Liste des tâches:
**a.** Répondez à ces questions sur le texte consacré à la vie politique française :
(i) Quelle personne est la seule à avoir vu venir le moment où Le Pen père a devancé Lionel Jospin ?
(ii) À quoi Claude Allègre était-il plus occupé qu'à réduire le nombre d'élèves par classe ?
(iii) Que montraient les derniers sondages dont disposait la presse avant le deuxième tour de l'élection présidentielle de 2022 ?
**b.** Écrivez la suite du texte consacré à la vie politique française, s'il vous plaît, à partir de sa dernière phrase.

Extrait choisi:
····················
Quand Le Pen père a devancé Lionel Jospin, ce dernier était donné favori par les sondages, la presse et les politologues bien en cour. A l’exception de Mme Chirac, personne n’avait vu venir ce coup de tonnerre dans un ciel serein qui depuis s’est transformé en un orage qui ne cesse de s’étendre. L’Humanité se félicitait de la politique du gouvernement à participation communiste.
J’avoue volontiers ne pas avoir à l’époque prêté assez attention aux camarades qui m’alertaient sur le nombre de privatisations effectuées. Certes, j’avais bien remarqué que Claude Allègre était un curieux ministre de l’Education nationale de gauche plus occupé à réduire le nombre de profs que celui des élèves par classe. Entré au gouvernement auréolé d’une réputation de grand scientifique, l’entendre dans les médias afficher qu’il ne croyait absolument pas au réchauffement climatique avait de quoi surprendre bien des climatologues. Par chance, le ministre de la Santé croyait encore à la vaccination, ce qui depuis est contesté par certains soignants. La société du bon sens n’épargne même plus Pasteur.
Bien avant le 7 octobre, Mélenchon bénéficiait déjà d’un tout autre traitement. Avant le deuxième tour de l’élection présidentielle en 2022, alors que la presse disposait de derniers sondages qui montraient que Marine Le Pen pouvait être éliminée, tous les journaux dans une belle unanimité expliquaient le contraire. Quelles leçons ont été tirées de cet épisode ? Qu’il fallait faire plus pour démolir Mélenchon.
····················
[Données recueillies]

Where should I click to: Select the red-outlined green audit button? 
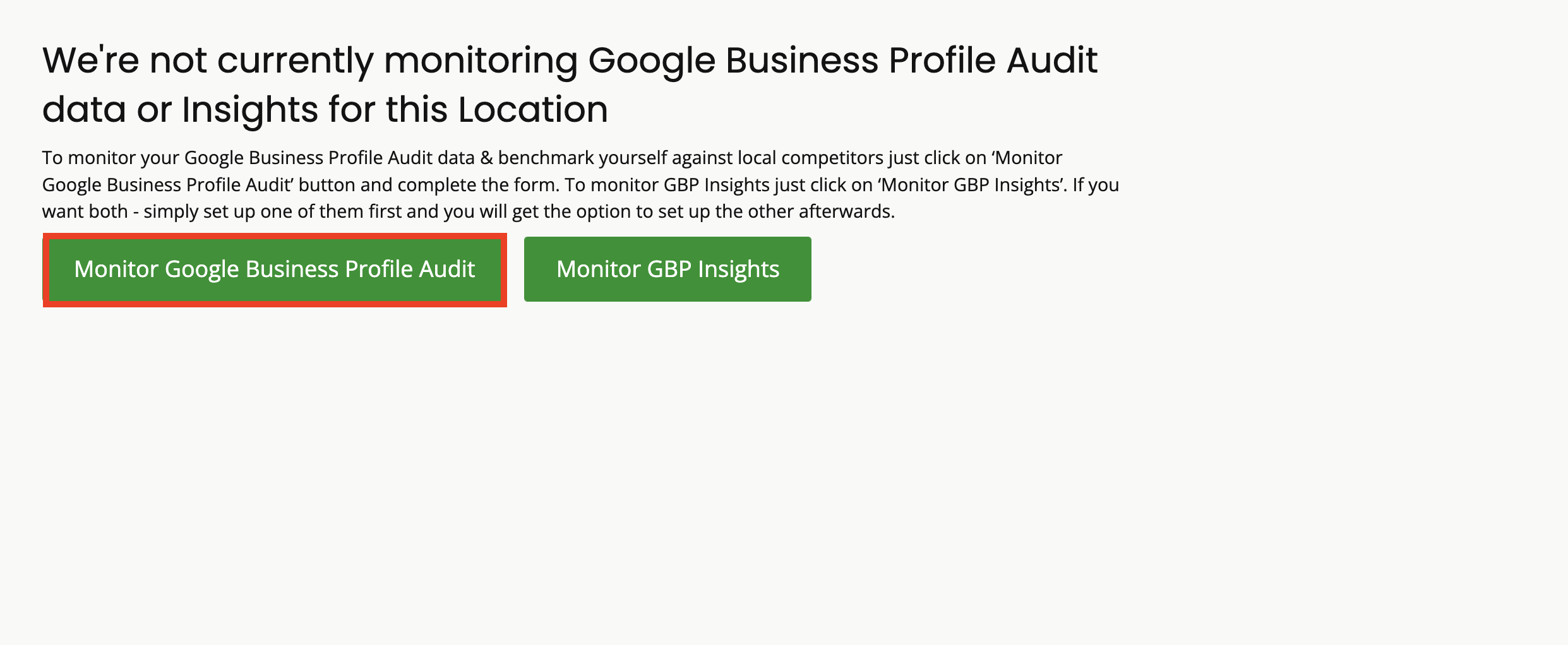point(275,269)
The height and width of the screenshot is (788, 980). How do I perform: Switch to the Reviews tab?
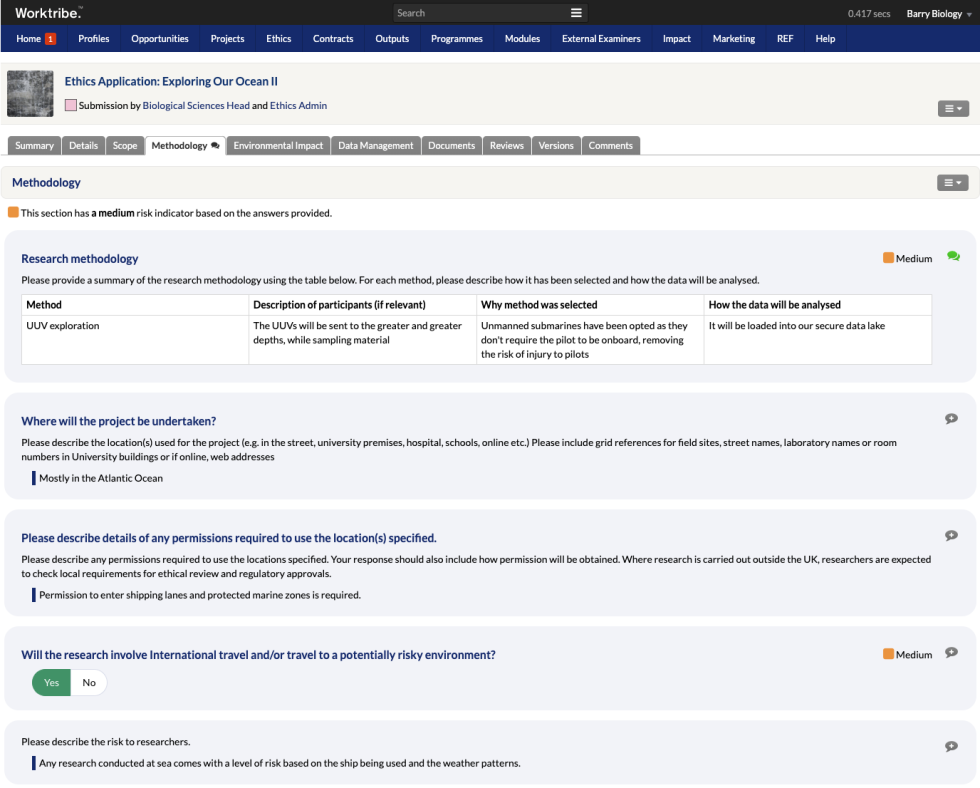click(506, 145)
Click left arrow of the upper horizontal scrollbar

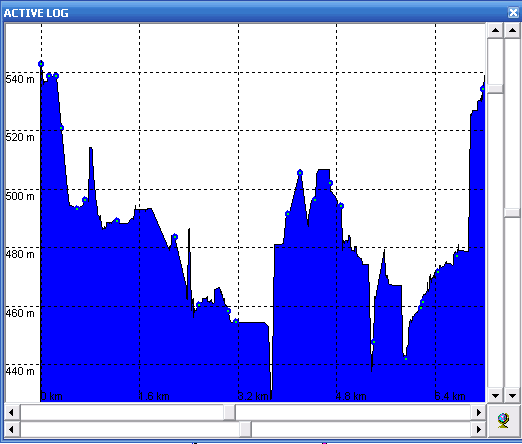point(12,412)
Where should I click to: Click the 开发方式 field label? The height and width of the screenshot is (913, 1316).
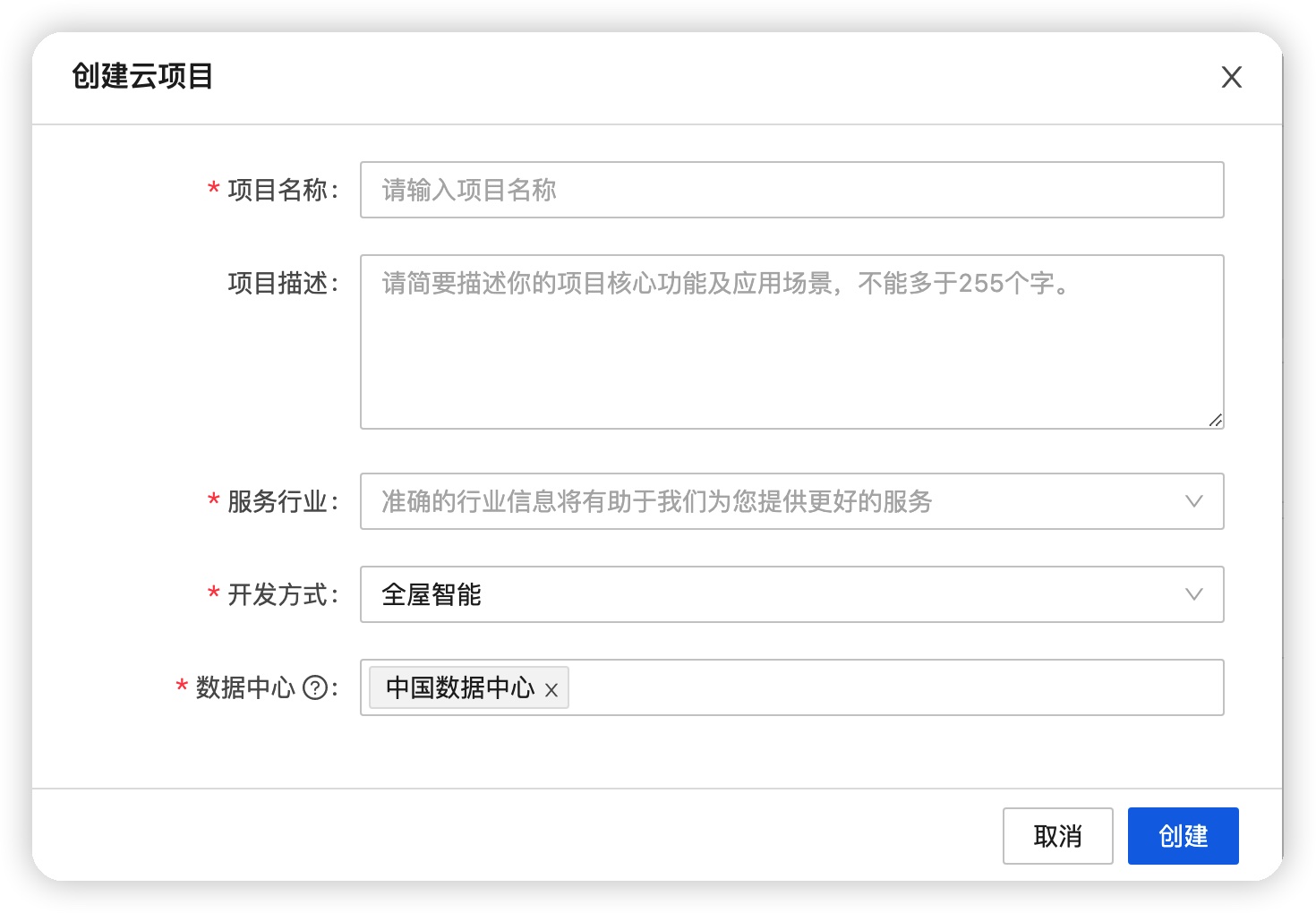278,594
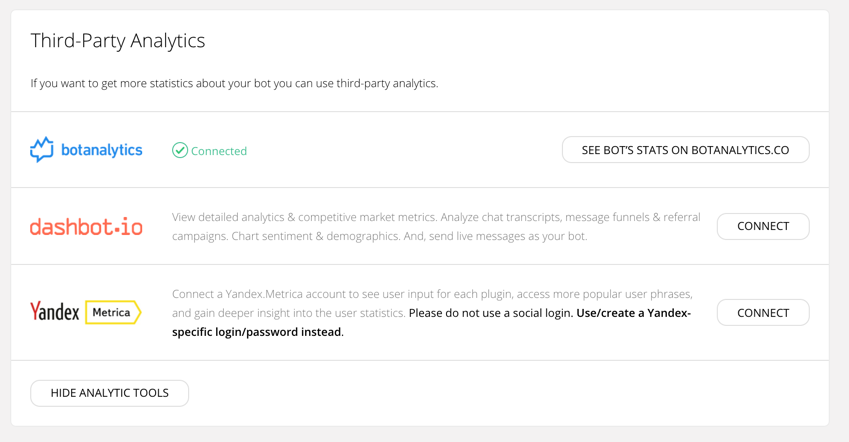Click the green Connected checkmark icon
This screenshot has height=442, width=849.
click(x=180, y=150)
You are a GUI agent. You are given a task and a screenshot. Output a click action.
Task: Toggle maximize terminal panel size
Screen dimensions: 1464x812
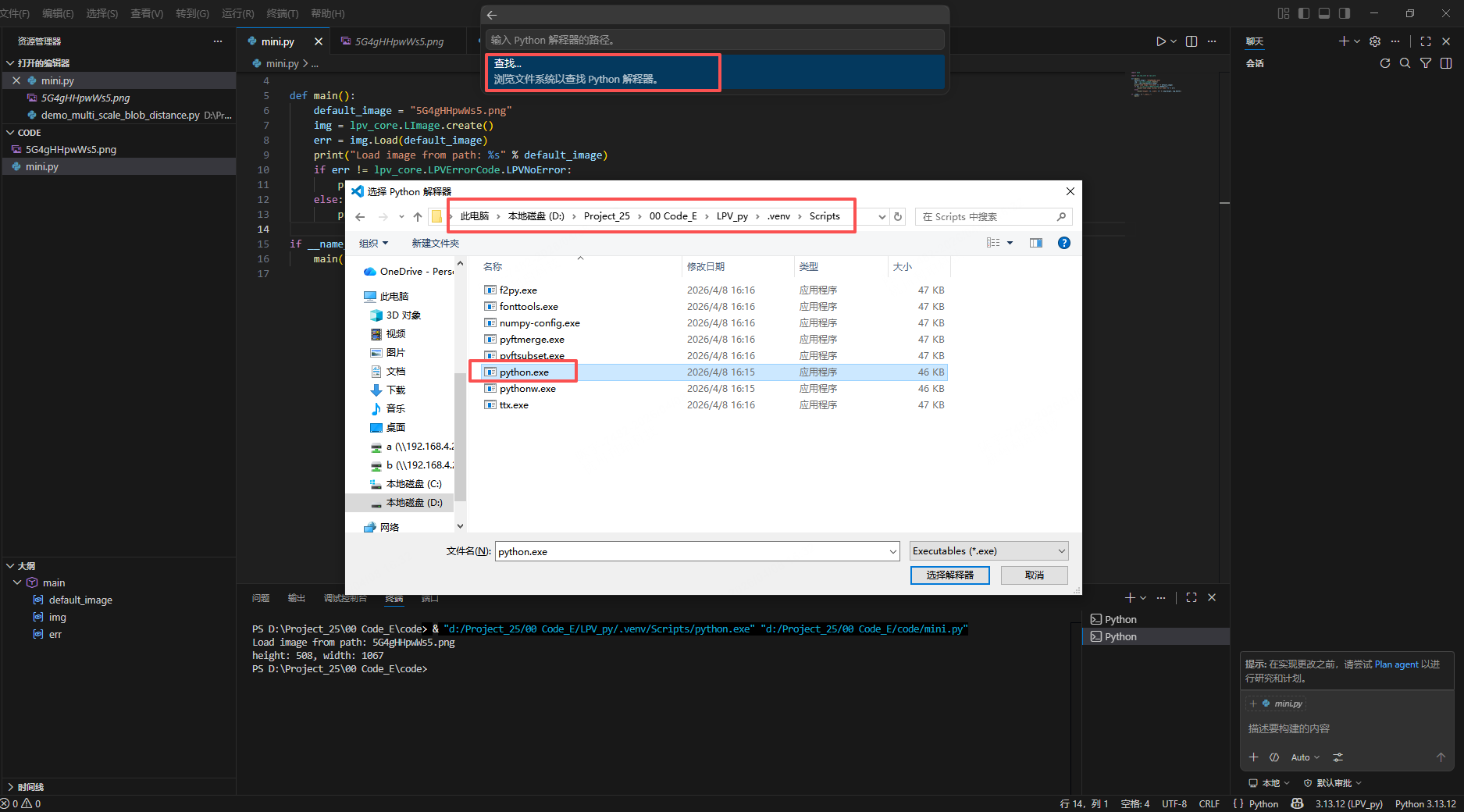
····················
Réponses aux tâches:
**a.**
(i) Mme Chirac.
(ii) À réduire le nombre de profs.
(iii) Ils montraient que Marine Le Pen pouvait être éliminée.

**b.**
Depuis, il est devenu antisémite, complice du terrorisme du Hamas et fauteur de défaites électorales. Il porterait la poisse, notion qui relève plus de l'émotion que de la politique. Le pathos d'Aristote. Qu'on me pardonne cette facilité dans l'air du temps. Un prochain best-seller de l’édition, « La Meute », lui est consacré. Il est déjà publié en livre de poche alors que de grands auteurs attendent des années pour bénéficier de cet honneur et que certains n’y parviennent jamais. Ses deux auteurs restent de grands inconnus tandis qu'ils font la tournée des plateaux de télévision. Constatons que ce mystère intrigue peu. L’élite intellectuelle est comme chloroformée. Le populisme d’extrême droite aussi.
Que ceux qui se préparent à m’accuser de rouler pour l’Insoumis prennent la sage précaution de critiquer comme je le fais ses choix politiques, les seuls qui m’intéressent. Curieusement, il en est bien peu question. Son intimité, ses coups de colère passionnent davantage. Toujours ce pathos d'Aristote.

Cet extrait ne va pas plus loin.